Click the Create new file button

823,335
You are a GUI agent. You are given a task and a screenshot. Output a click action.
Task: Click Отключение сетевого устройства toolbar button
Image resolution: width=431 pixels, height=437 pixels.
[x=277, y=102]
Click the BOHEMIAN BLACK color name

---

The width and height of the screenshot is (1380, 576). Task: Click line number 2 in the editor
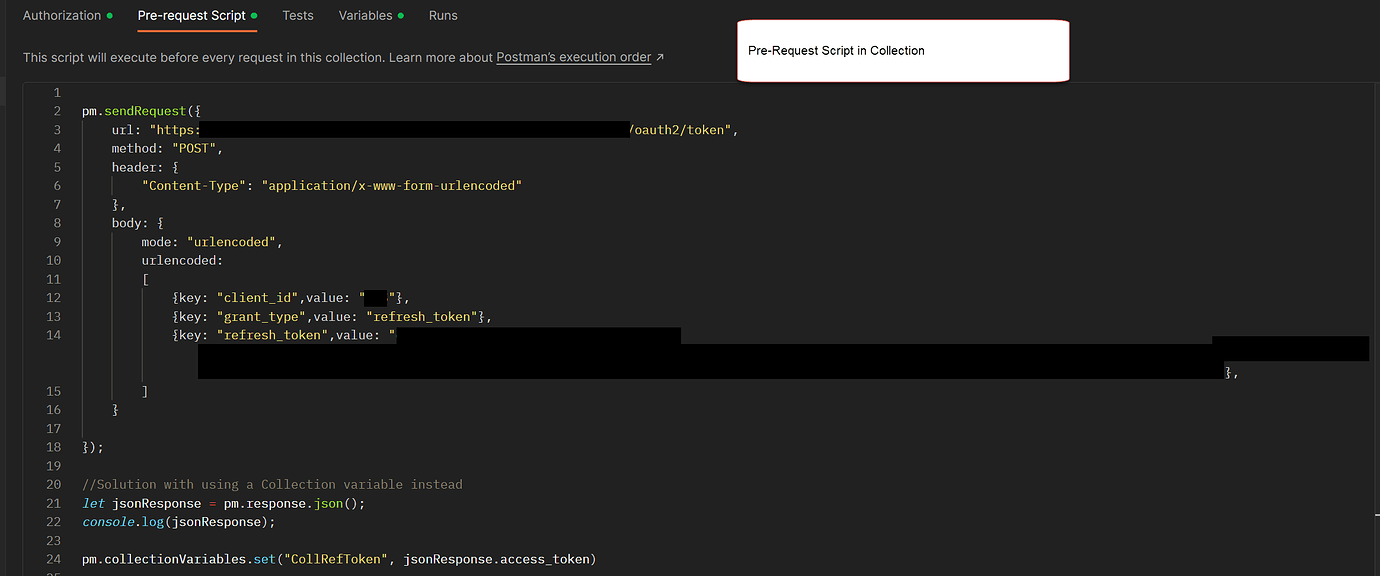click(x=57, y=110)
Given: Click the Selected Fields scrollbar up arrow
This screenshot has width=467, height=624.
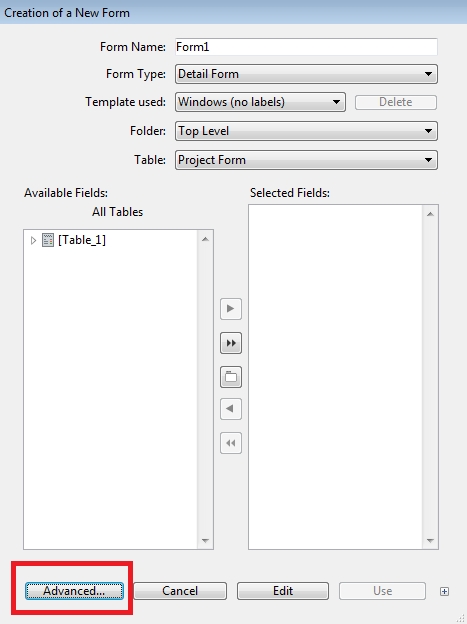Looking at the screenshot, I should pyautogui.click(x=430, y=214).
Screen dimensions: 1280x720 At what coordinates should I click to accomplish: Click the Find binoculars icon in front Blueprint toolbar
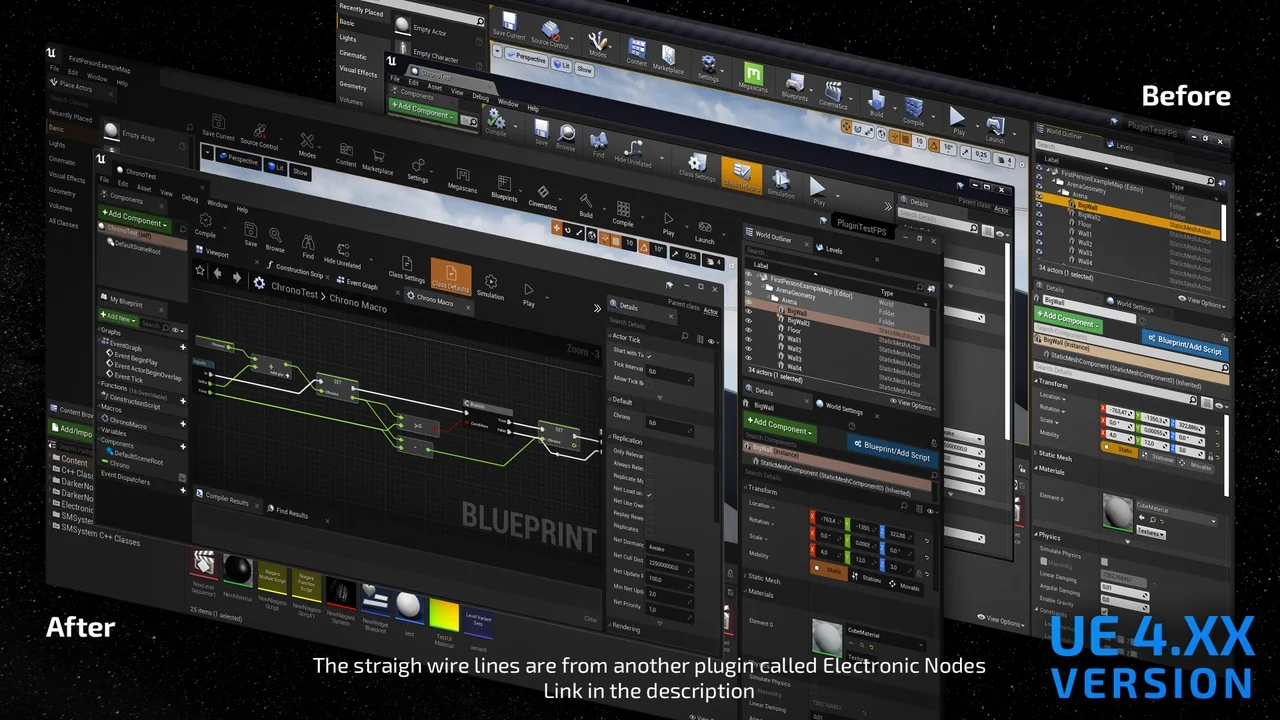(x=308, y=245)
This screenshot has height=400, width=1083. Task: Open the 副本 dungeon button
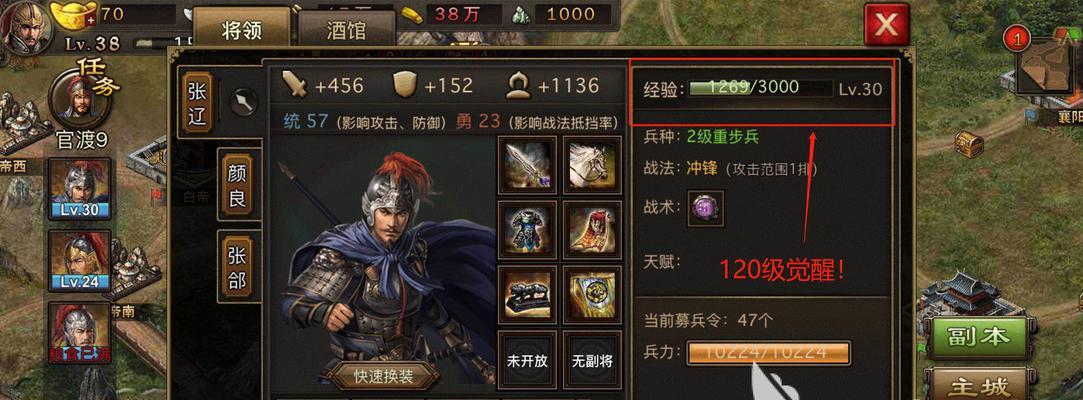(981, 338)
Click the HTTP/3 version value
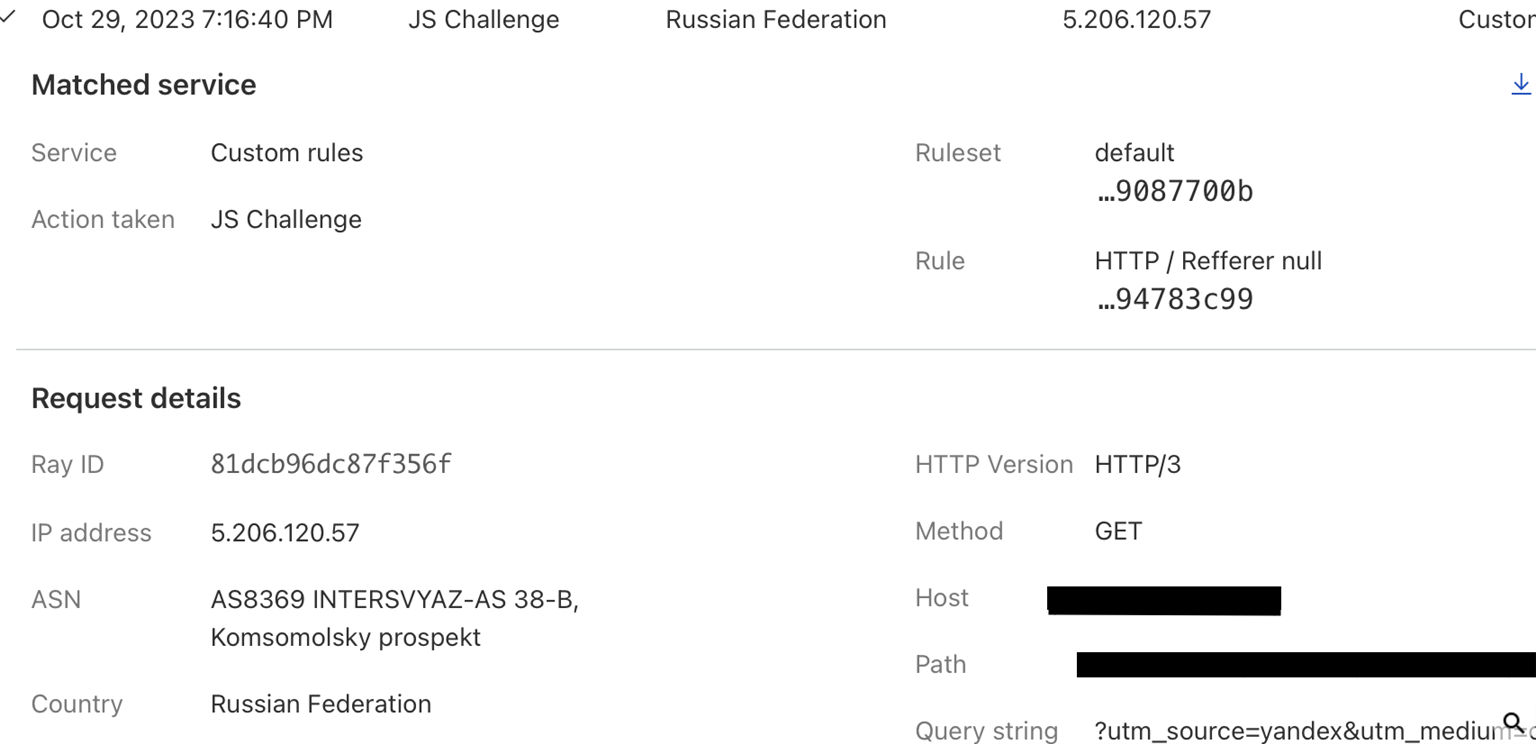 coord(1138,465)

* **Task brief**:
What are the lines, exactly as written above, from the line with "Image resolution: width=431" to the line with "Click the BOHEMIAN BLACK color name", both included? Output only those.

* **Output below**:
Image resolution: width=431 pixels, height=437 pixels.
[x=277, y=102]
Click the BOHEMIAN BLACK color name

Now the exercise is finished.